Mentre l’Università di Neuchâtel per ora non investe nei MOOC, alcuni docenti hanno cominciato da qualche anno a produrre dei video dei loro corsi. Fra di loro c’è il professore di informatica Pascal Felber. “Abbiamo un sistema che ci permette di registrare le lezioni e in seguito montarle. Le mettiamo poi a disposizione degli studenti. Non si tratta tuttavia di un MOOC vero e proprio, poiché i video non sono accessibili a tutti, né preparati seguendo un copione. Possiamo dire che si tratta di un primo passo verso i MOOC”, ci spiega.  

Il direttore del “Center for Digital Education” dell’EPFL, Patrick Jermann, nello studo di registrazione dei MOOC. swissinfo.ch

L’EPFL, il pioniere

Al Politecnico federale di Losanna (EPFL), i laboratori sono impressionanti, gli studi di registrazione degni delle grandi case di produzione. I MOOC non sono una cosa da poco, qui. Gli insegnanti vi si dedicano a fondo.

Alcuni, come Jerôme Chenal, professore e ricercatore in seno al gruppo di studio per la pianificazione del territorio, sono diventati delle star. Abbigliamento giovanile, jeans, giacca blu e scarpe rosse, il docente non nasconde di essere fiero di promuovere i MOOC: “Hanno un grande impatto e soddisfano la voglia di imparare di molte persone che non possono avere accesso al sapere per una ragione o per l’altra”. Ci indica che 28’000 persone hanno seguito il suo MOOC dal titolo “Città africane: introduzione alla pianificazione urbanistica”.

Secondo lui, i corsi online offrono anche la possibilità di godere di una certa visibilità: “Ricevo ogni tanto delle email dai partecipanti, che non conosco e che si scusano per non aver potuto seguire determinati moduli o che mi chiedono di diventare il loro direttore di tesi. Oggi, in ogni città africana che visito, vengo riconosciuto.”

Omou Dosso in compagnia del responsabile del programma MOOC per l’Africa, Dimitrios Noukakis, al Politecnico federale di Losanna. swissinfo.ch

All’EPFL, il fascino suscitato da questo nuovo strumento di insegnamento è grande. “Qui ci impegniamo a creare dei MOOC per partecipare attivamente alla diffusione della conoscenza”, spiega il direttore del programma MOOC per l’Africa, Dimitrios Noukakis.

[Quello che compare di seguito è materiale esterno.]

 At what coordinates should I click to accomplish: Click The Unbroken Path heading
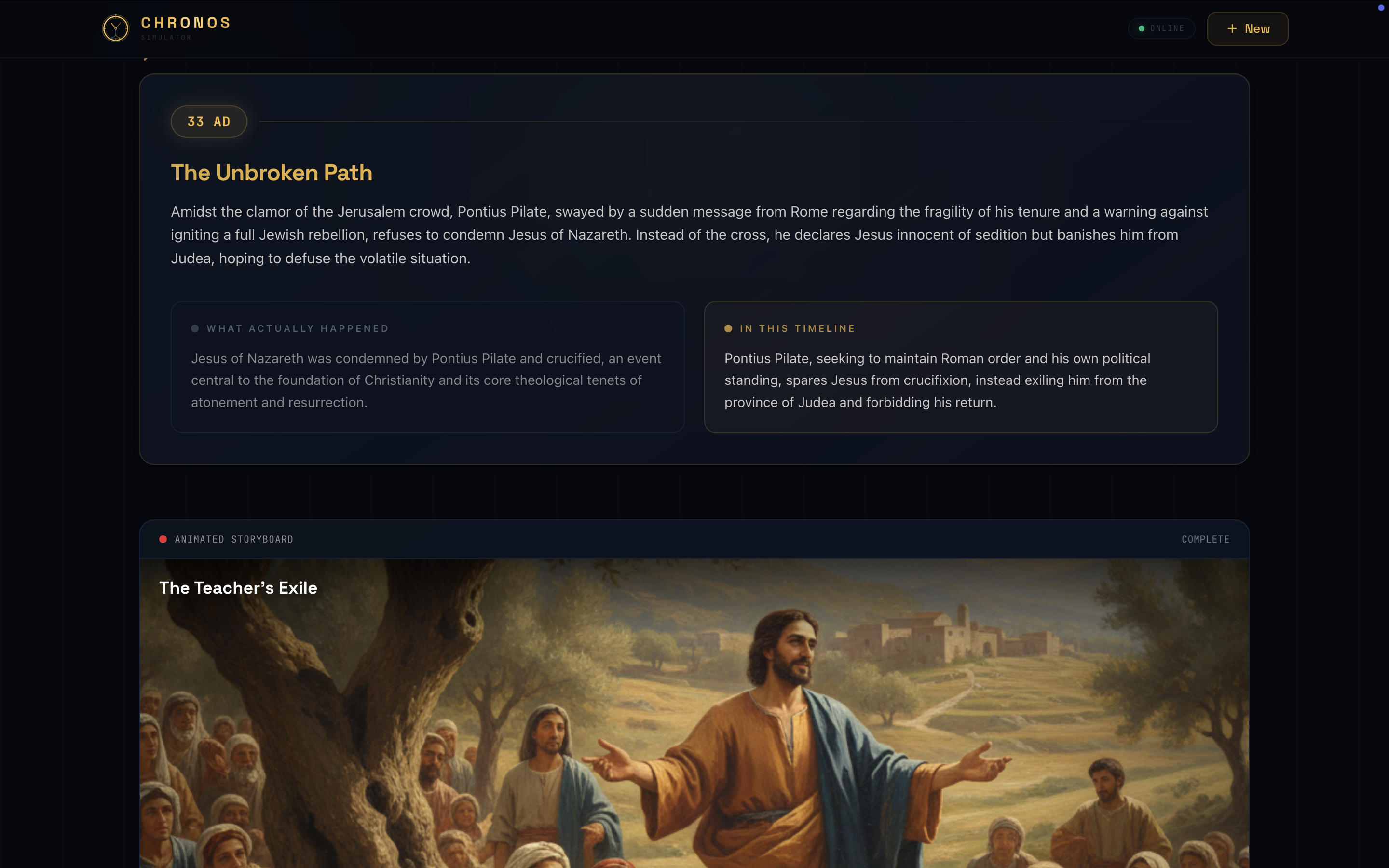[x=272, y=173]
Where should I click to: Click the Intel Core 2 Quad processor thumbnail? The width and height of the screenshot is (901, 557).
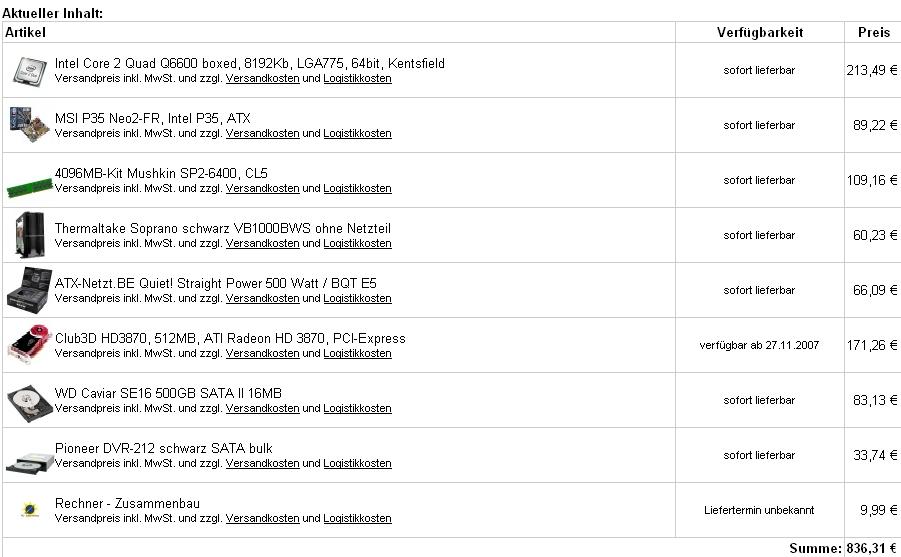click(30, 71)
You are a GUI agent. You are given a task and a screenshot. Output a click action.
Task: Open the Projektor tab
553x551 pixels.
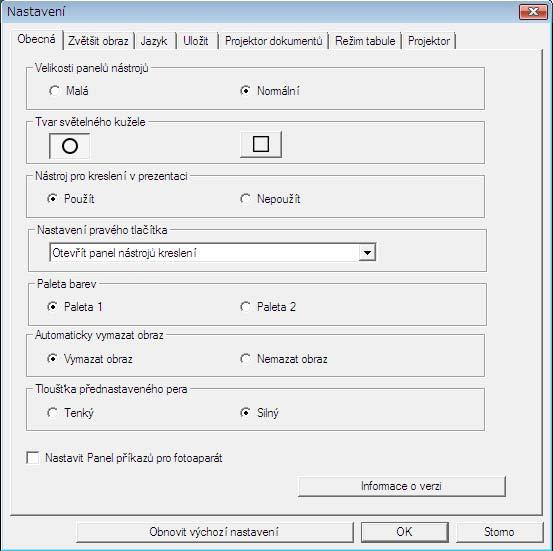click(429, 41)
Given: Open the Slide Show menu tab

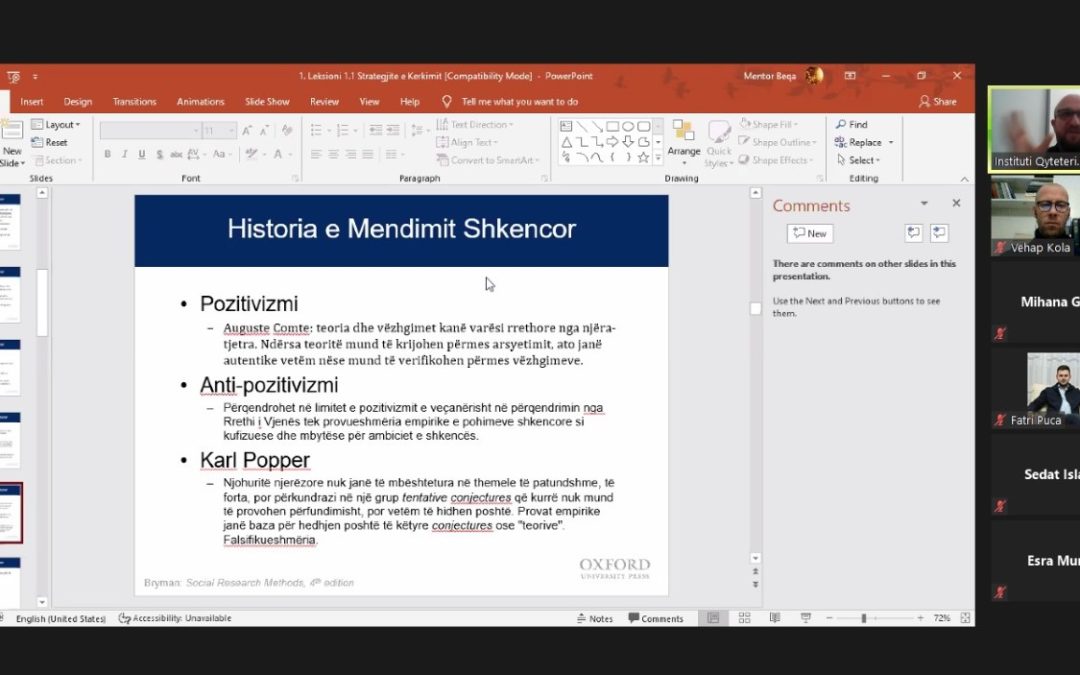Looking at the screenshot, I should point(267,101).
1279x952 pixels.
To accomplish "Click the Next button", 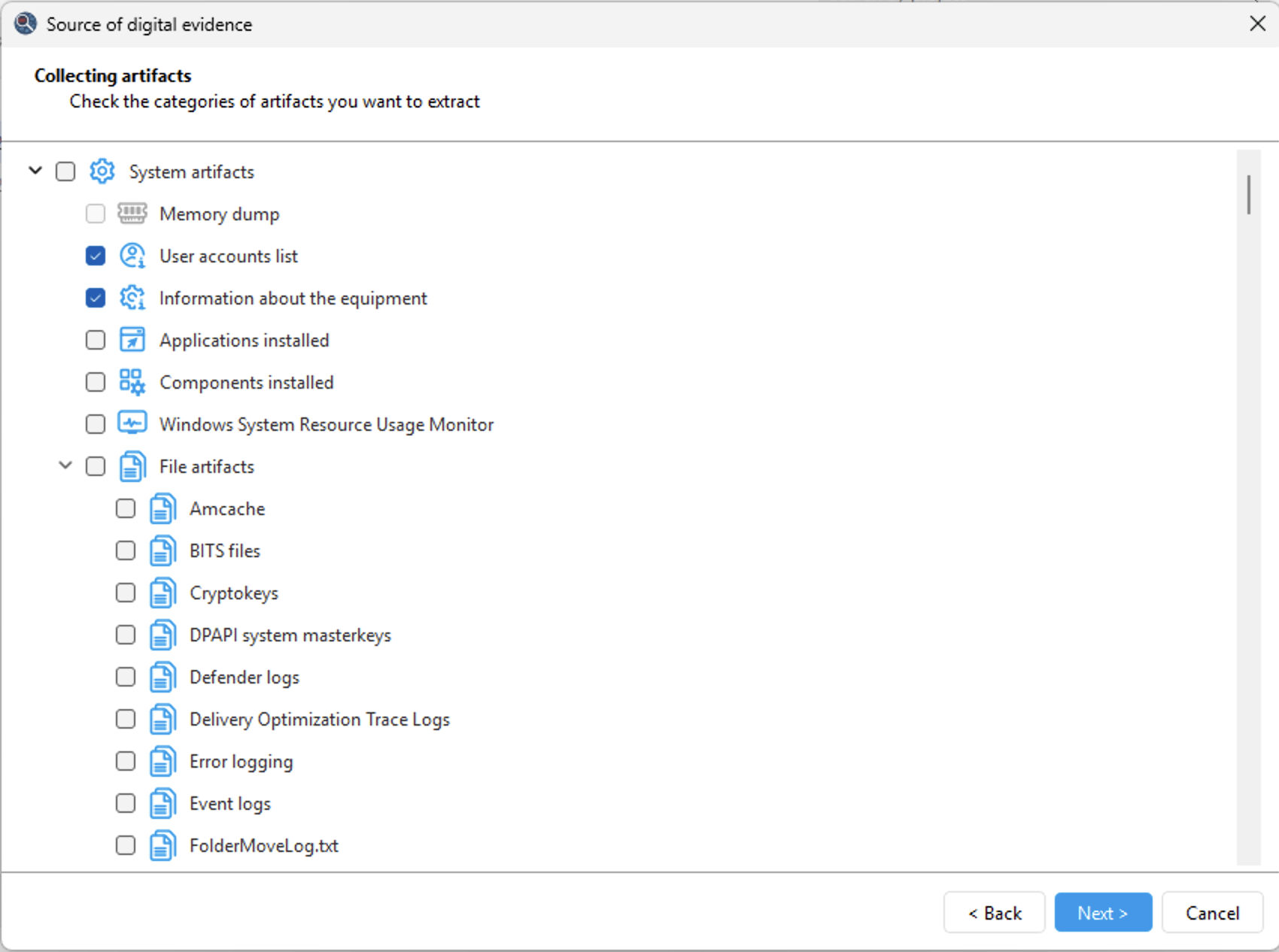I will [1102, 912].
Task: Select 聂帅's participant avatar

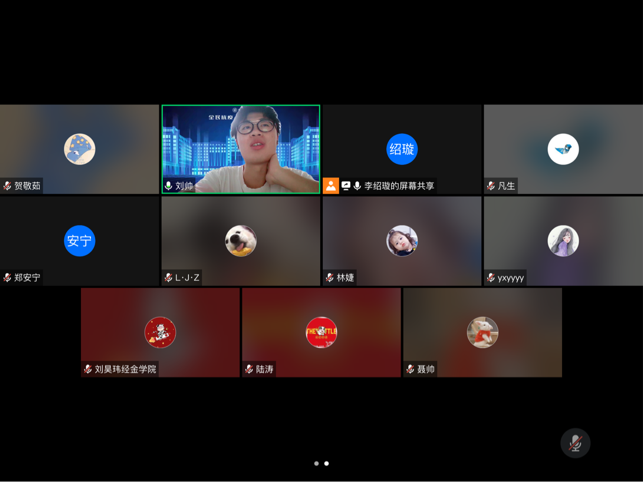Action: point(482,332)
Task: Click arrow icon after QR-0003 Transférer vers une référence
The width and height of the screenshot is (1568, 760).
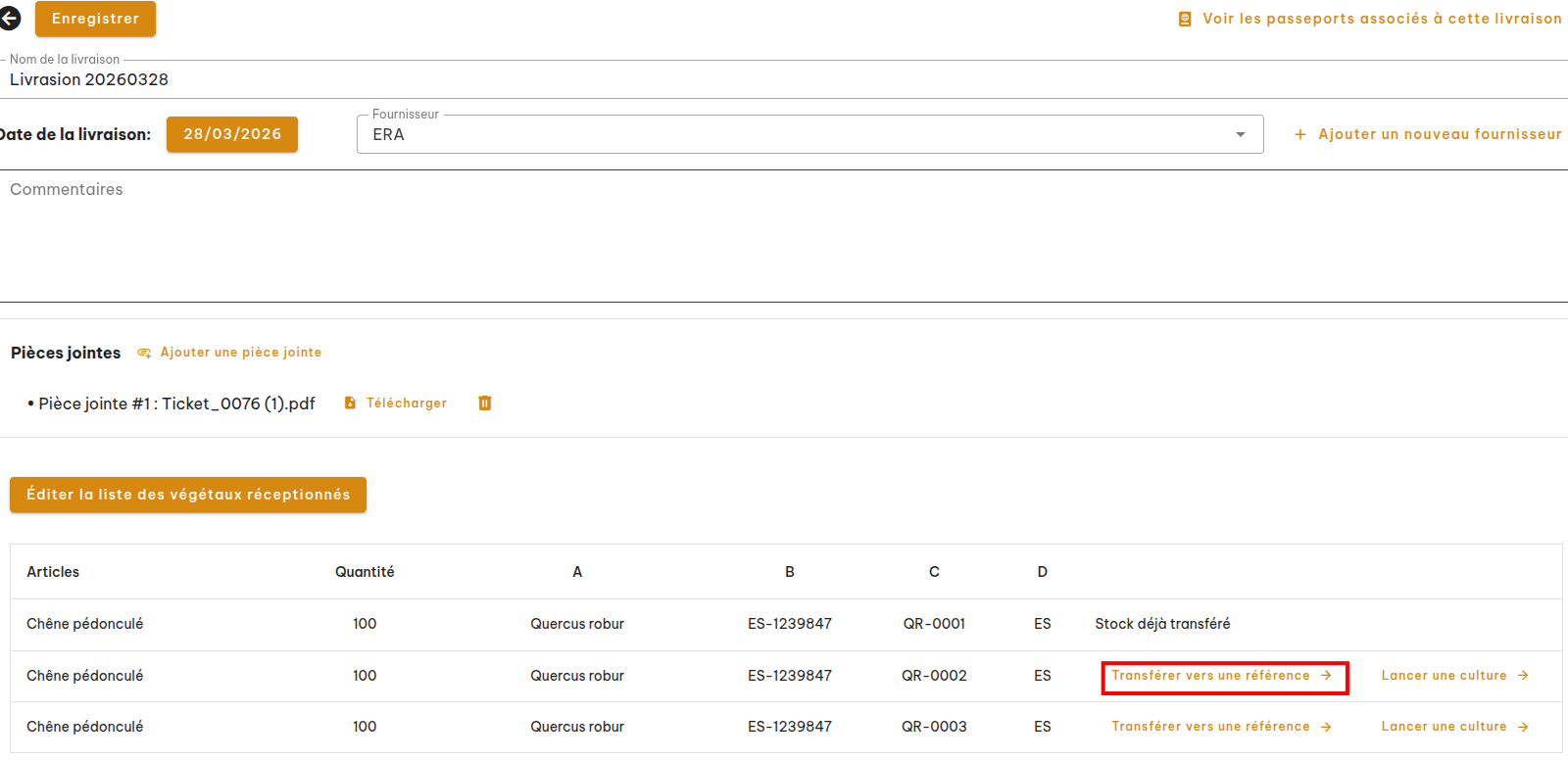Action: (x=1326, y=727)
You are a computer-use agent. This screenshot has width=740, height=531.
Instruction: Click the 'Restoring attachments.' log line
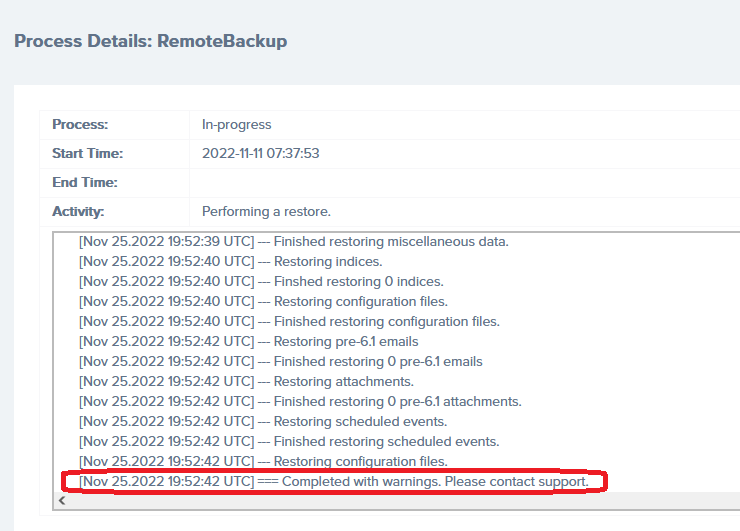coord(246,381)
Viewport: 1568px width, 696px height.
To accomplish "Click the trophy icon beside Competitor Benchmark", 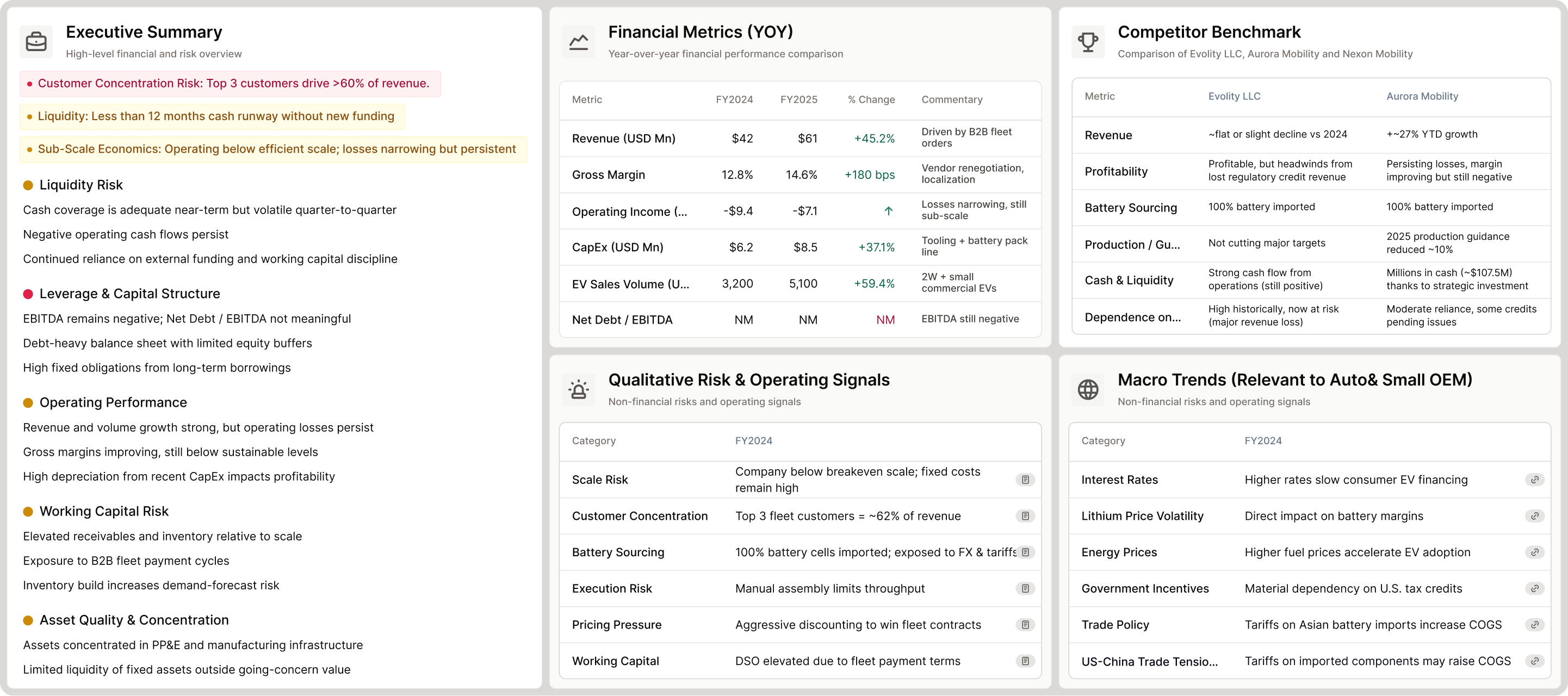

Sottolinea inoltre che un professore che registra una lezione è obbligato a migliorarne la qualità.

Anche il direttore del “Center for Digital Education” dell’EPFL Patrick Jermann considera i MOOC come un metodo per rendere l’educazione accessibile a un grande pubblico e sottolinea che più di un milione di persone hanno seguito questo tipo di corsi al Politecnico losannese.

Il digitale al servizio dell’insegnamento è una realtà in Svizzera, anche se la velocità con cui si sviluppa varia a seconda dei singoli istituti. Nelle università come quella Abidjan, in costa d’Avorio (dove lavora l’autrice di questo articolo, ndr.) che intendono usare i MOOC per risolvere il problema del sovrannumero di allievi nelle aule, è importante stabilire un equilibrio tra il costo dei corsi (tra 100’000 e 150’000 franchi svizzeri) e la costruzione di nuove sale.